Exercise aim =
Rescale the stretch of the listing from the line containing "Switch to the Машины tab" through the end of the listing, both ends included. Give those lines again with the requests unchanged, and multiply every coordinate in the answers by 1.45, rounding to whole numbers with halves rounded up.

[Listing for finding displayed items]
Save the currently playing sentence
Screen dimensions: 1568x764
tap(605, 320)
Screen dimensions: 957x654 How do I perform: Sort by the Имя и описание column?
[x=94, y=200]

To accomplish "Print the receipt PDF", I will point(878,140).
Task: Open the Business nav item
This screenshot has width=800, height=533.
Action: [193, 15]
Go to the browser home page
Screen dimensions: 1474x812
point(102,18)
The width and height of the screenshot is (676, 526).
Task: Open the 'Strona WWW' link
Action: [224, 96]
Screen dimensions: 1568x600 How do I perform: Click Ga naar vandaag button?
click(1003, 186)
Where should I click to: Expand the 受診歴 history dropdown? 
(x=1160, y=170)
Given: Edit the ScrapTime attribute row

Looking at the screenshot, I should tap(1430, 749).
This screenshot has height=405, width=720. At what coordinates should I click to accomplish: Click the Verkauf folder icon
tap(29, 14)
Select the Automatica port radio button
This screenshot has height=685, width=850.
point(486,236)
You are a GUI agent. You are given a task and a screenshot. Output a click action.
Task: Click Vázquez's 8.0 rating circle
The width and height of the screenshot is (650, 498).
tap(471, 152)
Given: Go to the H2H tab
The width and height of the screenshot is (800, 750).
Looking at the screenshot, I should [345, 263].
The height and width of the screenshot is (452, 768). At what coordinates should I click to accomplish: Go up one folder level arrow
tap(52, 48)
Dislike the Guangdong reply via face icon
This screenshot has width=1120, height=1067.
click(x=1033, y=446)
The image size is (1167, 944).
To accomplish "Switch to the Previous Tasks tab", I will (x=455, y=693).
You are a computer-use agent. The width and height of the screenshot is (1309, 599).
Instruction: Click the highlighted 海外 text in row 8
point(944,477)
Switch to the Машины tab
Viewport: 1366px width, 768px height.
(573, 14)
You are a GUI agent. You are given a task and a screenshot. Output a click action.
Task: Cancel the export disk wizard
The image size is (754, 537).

Right answer =
Switch to the Машины tab
Viewport: 1366px width, 768px height.
(831, 20)
You are a GUI agent. You are given a task and a screenshot. Output a click action.
Task: Cancel the export disk wizard
The image size is (754, 537).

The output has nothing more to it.